Field system, Gorteenvacan, Co. Kildare
Co. Kildare |
Ritual/Ceremonial
Somewhere beneath the surface of a Kildare field, an ancient landscape is quietly preserved, invisible to anyone walking the ground but legible from the air. At Gorteenvacan, an irregular system of old field boundaries survives not as earthworks you might stumble across, but as cropmarks, the faint outlines of buried fosses, or ditches, that betray themselves through differential growth in the vegetation above them. It takes an aerial photograph to make them visible, and it was exactly that kind of image that revealed this one.

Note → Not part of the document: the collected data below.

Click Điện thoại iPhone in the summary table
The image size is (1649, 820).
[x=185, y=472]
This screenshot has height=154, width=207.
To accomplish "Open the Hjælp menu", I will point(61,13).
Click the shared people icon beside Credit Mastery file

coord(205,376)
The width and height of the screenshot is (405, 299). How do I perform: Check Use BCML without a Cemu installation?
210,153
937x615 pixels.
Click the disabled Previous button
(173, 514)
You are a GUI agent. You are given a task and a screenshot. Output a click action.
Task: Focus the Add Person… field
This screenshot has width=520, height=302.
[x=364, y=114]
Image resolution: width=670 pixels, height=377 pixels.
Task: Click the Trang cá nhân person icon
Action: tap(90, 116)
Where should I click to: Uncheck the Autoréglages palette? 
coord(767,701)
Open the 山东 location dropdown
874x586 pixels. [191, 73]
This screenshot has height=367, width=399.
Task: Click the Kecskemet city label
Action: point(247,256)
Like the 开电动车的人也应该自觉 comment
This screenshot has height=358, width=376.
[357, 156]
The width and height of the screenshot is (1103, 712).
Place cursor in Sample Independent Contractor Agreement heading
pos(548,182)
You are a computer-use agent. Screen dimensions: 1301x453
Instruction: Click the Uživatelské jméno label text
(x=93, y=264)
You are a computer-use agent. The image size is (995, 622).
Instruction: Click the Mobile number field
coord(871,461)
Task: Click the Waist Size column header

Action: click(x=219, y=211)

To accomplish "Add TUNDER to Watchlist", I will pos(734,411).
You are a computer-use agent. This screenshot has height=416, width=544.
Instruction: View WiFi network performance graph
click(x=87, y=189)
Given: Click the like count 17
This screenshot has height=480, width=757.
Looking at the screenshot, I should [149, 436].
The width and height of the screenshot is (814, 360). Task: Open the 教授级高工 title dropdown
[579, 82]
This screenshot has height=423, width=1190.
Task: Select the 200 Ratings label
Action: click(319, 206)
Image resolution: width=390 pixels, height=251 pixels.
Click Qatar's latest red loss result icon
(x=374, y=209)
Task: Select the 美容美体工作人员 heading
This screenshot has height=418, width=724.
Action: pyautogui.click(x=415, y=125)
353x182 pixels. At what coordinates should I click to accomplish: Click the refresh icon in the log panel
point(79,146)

The field system came to light through aerial photography, specifically a photograph catalogued under the Cambridge University Collection of Aerial Photography as CUCAP AYL 46. The cropmarks trace the outline of fosses that once defined an irregular patchwork of enclosed fields. What makes the site particularly interesting is that a ringfort, or circular enclosure of the kind widely built in early medieval Ireland, typically between the sixth and tenth centuries, is incorporated into the system. This means the field boundaries and the ringfort were either contemporary or were laid out with one another in mind, suggesting an organised agricultural landscape rather than isolated, unrelated features. The ringfort here carries its own separate record, but it sits within the field network rather than apart from it, which points to a community that was managing land in a coherent, planned way.